Schuljahresbeginn : Zöllner verschiebt Losverfahren für Schulplätze

Das umstrittene Verfahren, mit dem in Zukunft Plätze an Schulen vergeben werden sollen, wird erst 2011 eingeführt. An begehrten Gymnasien und Sekundarschulen gilt vorerst weiter die BVG-Anbindung als Auswahlkriterium, stellte Bildungssenator Jürgen Zöllner (SPD) klar.

Susanne Vieth-Entus

Das umstrittene Losverfahren zur Vergabe von Plätzen an besonders stark nachgefragten Gymnasien und an den neuen Sekundarschulen wird noch nicht zum Schuljahr 2010/11 eingeführt. Das hat Bildungssenator Jürgen Zöllner (SPD) am Freitag klargestellt. Die Zeit bis zu den Schulanmeldungen im Februar reiche nicht aus, um die notwendigen organisatorischen und rechtlichen Vorbereitungen zu treffen. Die neuen Sekundarschulen starten deshalb zunächst mit den alten Aufnahmebedingungen. Dies bedeutet, dass noch ein weiteres Jahr die BVG-Verbindung der Schüler für die Aufnahmechancen an begehrten Schulen den Ausschlag geben kann.

Zöllner trat dem Eindruck entgegen, dass sich die gesamte Reform nun verzögern könne. Das Gegenteil sei der Fall. Er gehe davon aus, dass bis auf „einige wenige Fälle“ alle Haupt-, Real- und Gesamtschulen schon zum Sommer 2010 zu Sekundarschulen werden. Auch der Rat der Bürgermeister hatte sich jüngst für dieses schnelle Vorgehen ausgesprochen.

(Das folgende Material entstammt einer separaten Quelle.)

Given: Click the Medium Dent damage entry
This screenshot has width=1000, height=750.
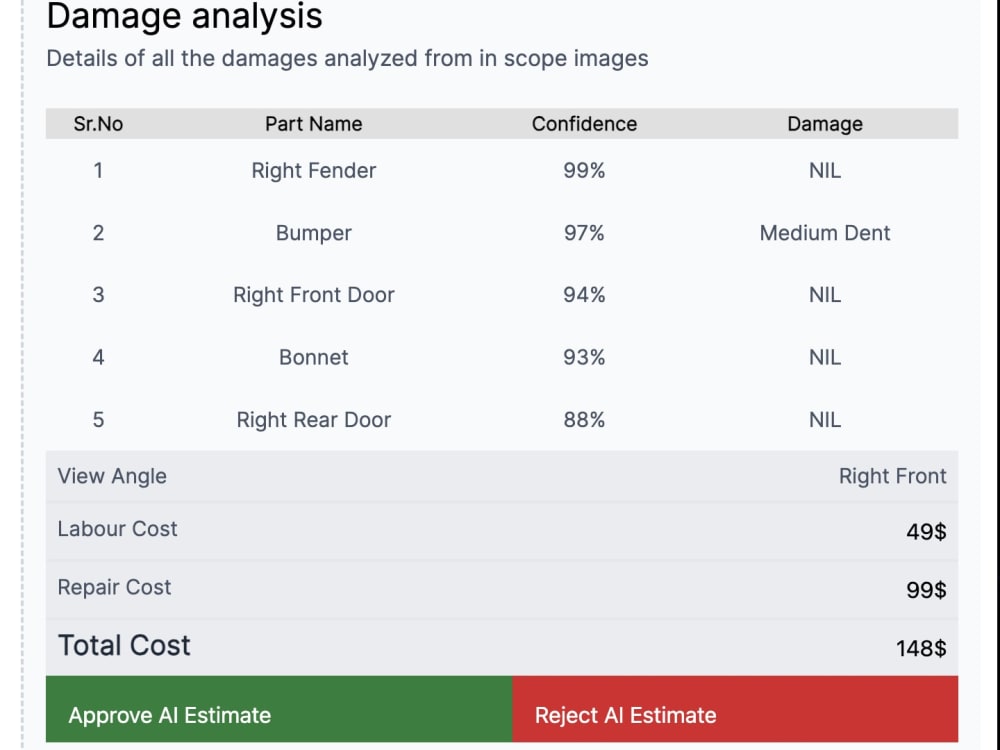Looking at the screenshot, I should pyautogui.click(x=825, y=233).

Damit steht fest, dass sich rund 100 Haupt- und Realschulen schnellstens in Baustellen verwandeln müssen: Sie alle erhalten aus dem Konjunkturprogramm des Bundes Geld für den Bau von Mensen, weil die neuen Sekundarschulen einen Ganztagsbetrieb anbieten sollen. Auch Dutzende Gymnasien werden wegen der langen Unterrichtstage mit Kantinen ausgestattet. Zudem werden an vielen Standorten Dächer, Fenster oder andere Gebäudeteile erneuert. Zöllner wollte nicht ausschließen, dass es „im Einzelfall zu Beeinträchtigungen des Unterrichts kommt“. Andererseits profitierten alle Beteiligten von den baulichen Verbesserungen. Neben den 196 Millionen Euro aus dem Konjunkturprogramm erhalten die Schulen die regulären baulichen Unterhaltungsmittel von 80 Millionen Euro sowie weitere 82 Millionen Euro aus dem einmalig aufgestockten Schul- und Sportstättensanierungsprogramm.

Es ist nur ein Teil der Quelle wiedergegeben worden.